● **Assignment**
Filter these entries down to the lines that hold the word "agent", and show each of them.

Segment Open

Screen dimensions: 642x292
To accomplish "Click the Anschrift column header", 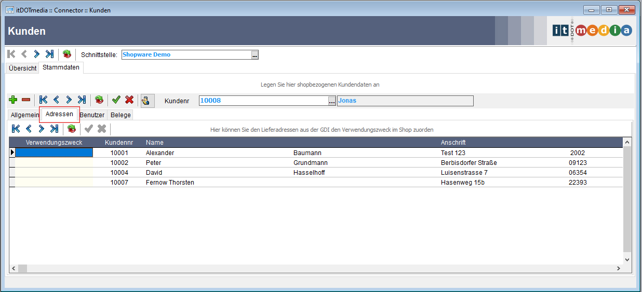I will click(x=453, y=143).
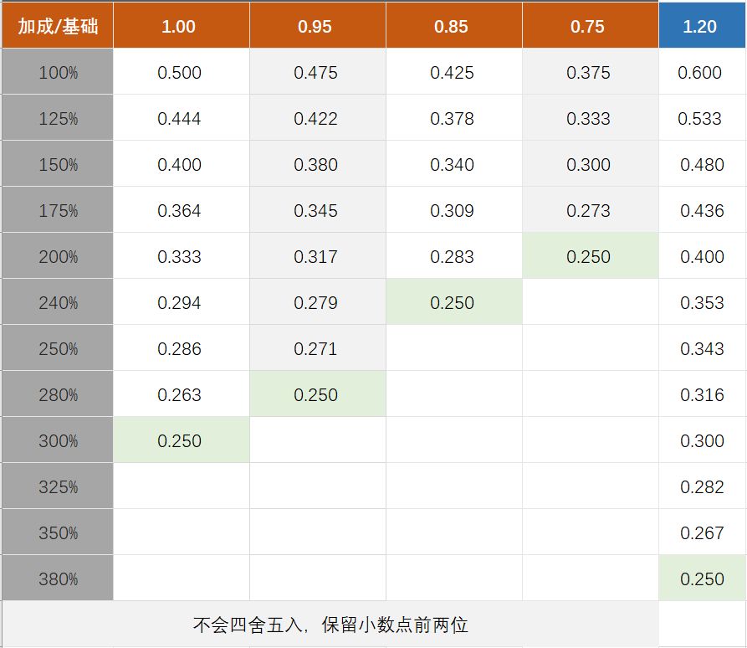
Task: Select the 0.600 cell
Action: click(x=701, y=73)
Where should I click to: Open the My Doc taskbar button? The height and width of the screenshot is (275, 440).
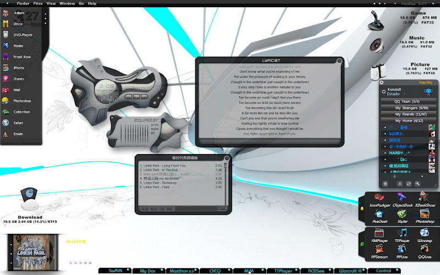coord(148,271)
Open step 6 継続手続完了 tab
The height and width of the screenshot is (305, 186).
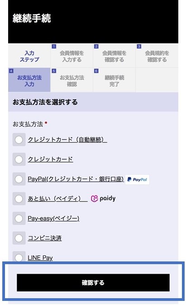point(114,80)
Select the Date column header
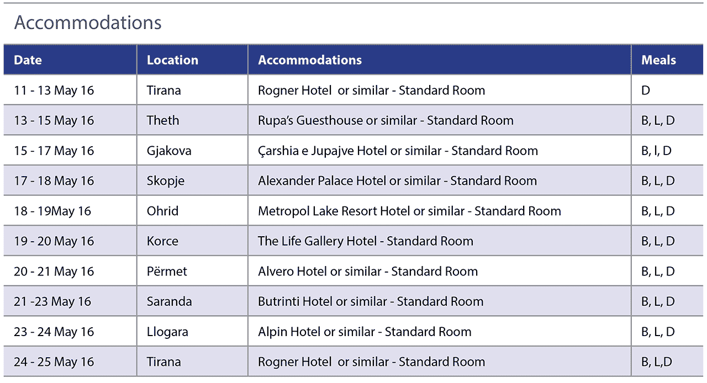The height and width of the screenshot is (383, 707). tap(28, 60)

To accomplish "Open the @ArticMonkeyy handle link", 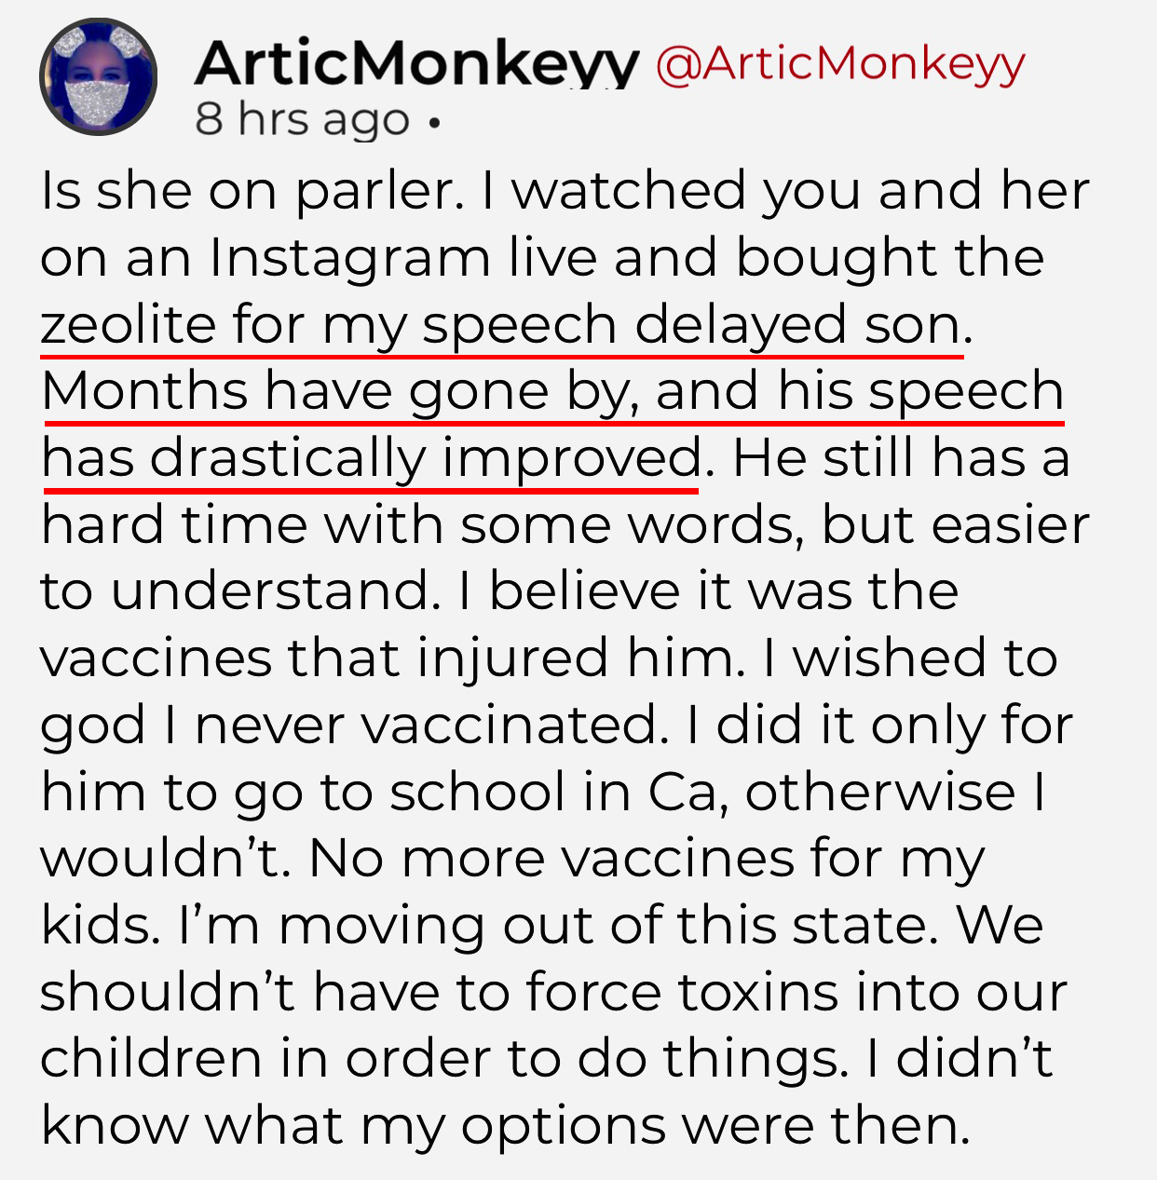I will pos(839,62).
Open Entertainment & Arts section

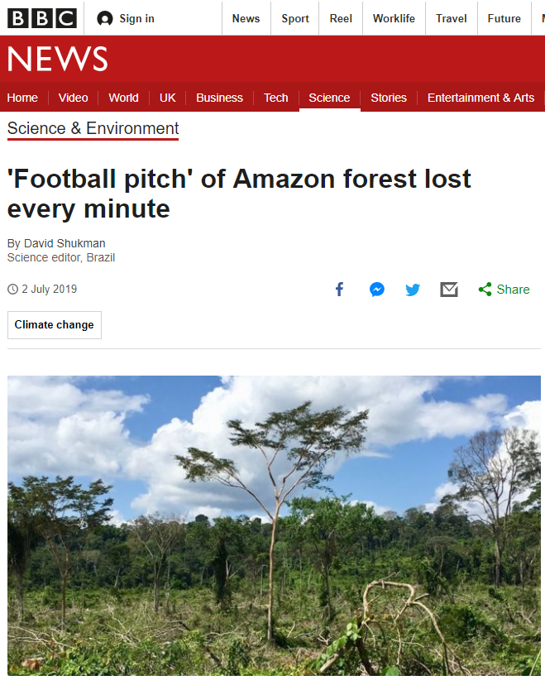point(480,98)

Segment Closed
Segment Open

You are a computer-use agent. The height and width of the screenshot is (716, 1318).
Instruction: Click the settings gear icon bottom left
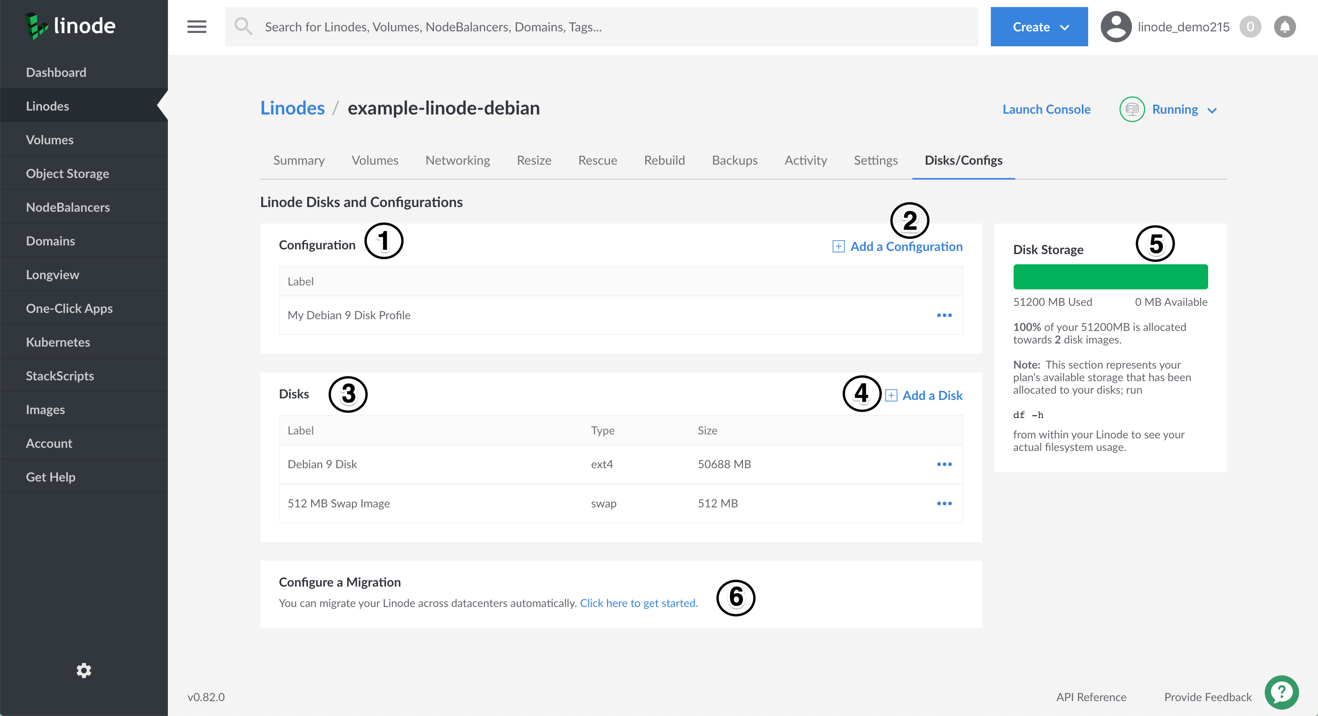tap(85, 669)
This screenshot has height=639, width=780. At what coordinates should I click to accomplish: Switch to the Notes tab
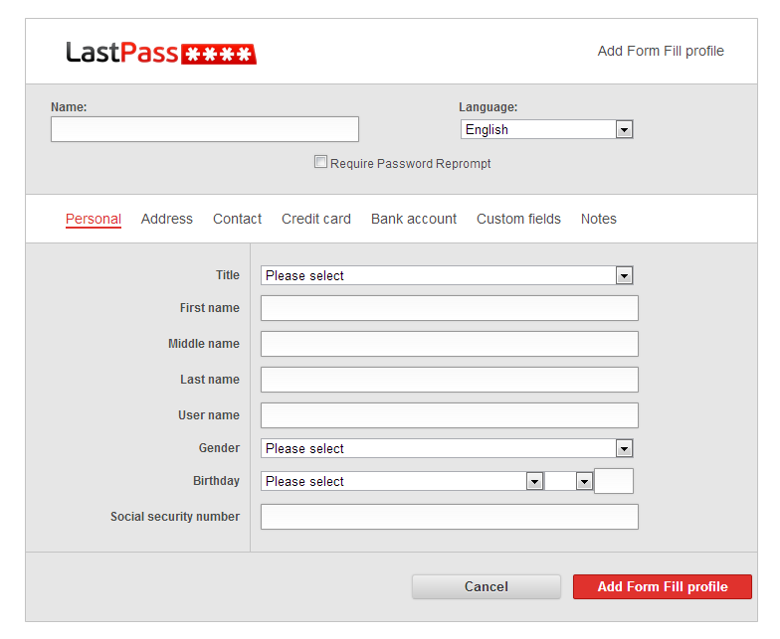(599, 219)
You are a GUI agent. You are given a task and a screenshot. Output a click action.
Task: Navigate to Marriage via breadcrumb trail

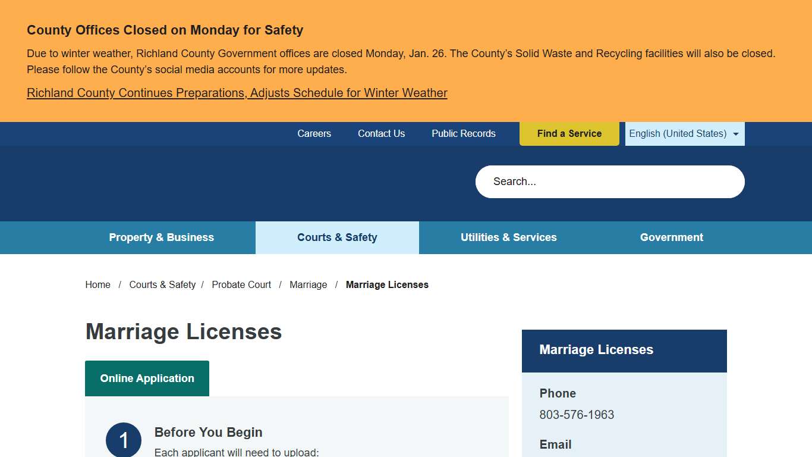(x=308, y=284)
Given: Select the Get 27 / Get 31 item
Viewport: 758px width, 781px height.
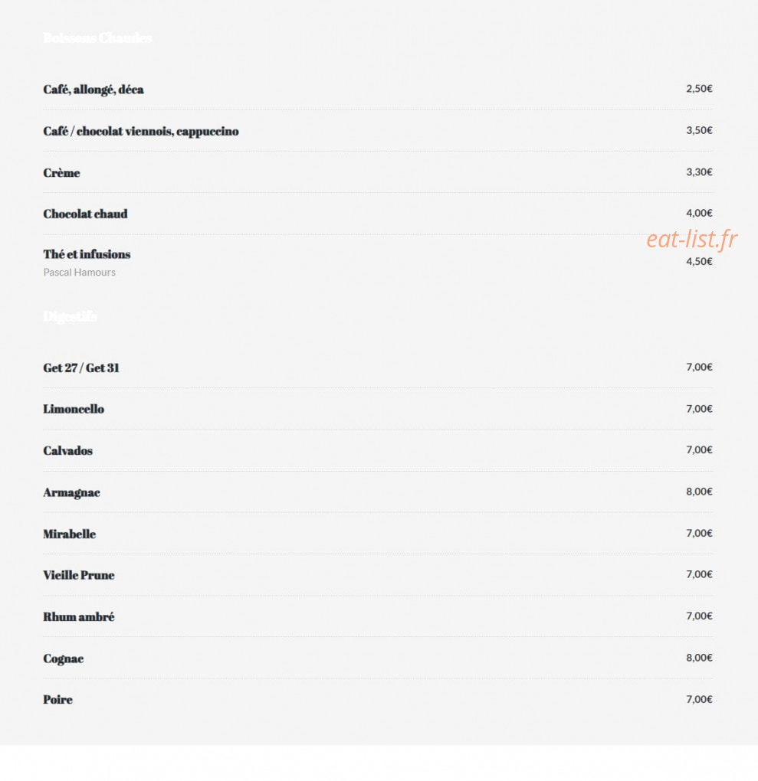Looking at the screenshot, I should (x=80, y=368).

Segment Closed

● **Completed task**
You are a computer-use agent. The height and width of the screenshot is (716, 1318).
You are a GUI agent. You are given a task and a screenshot. Output a click action.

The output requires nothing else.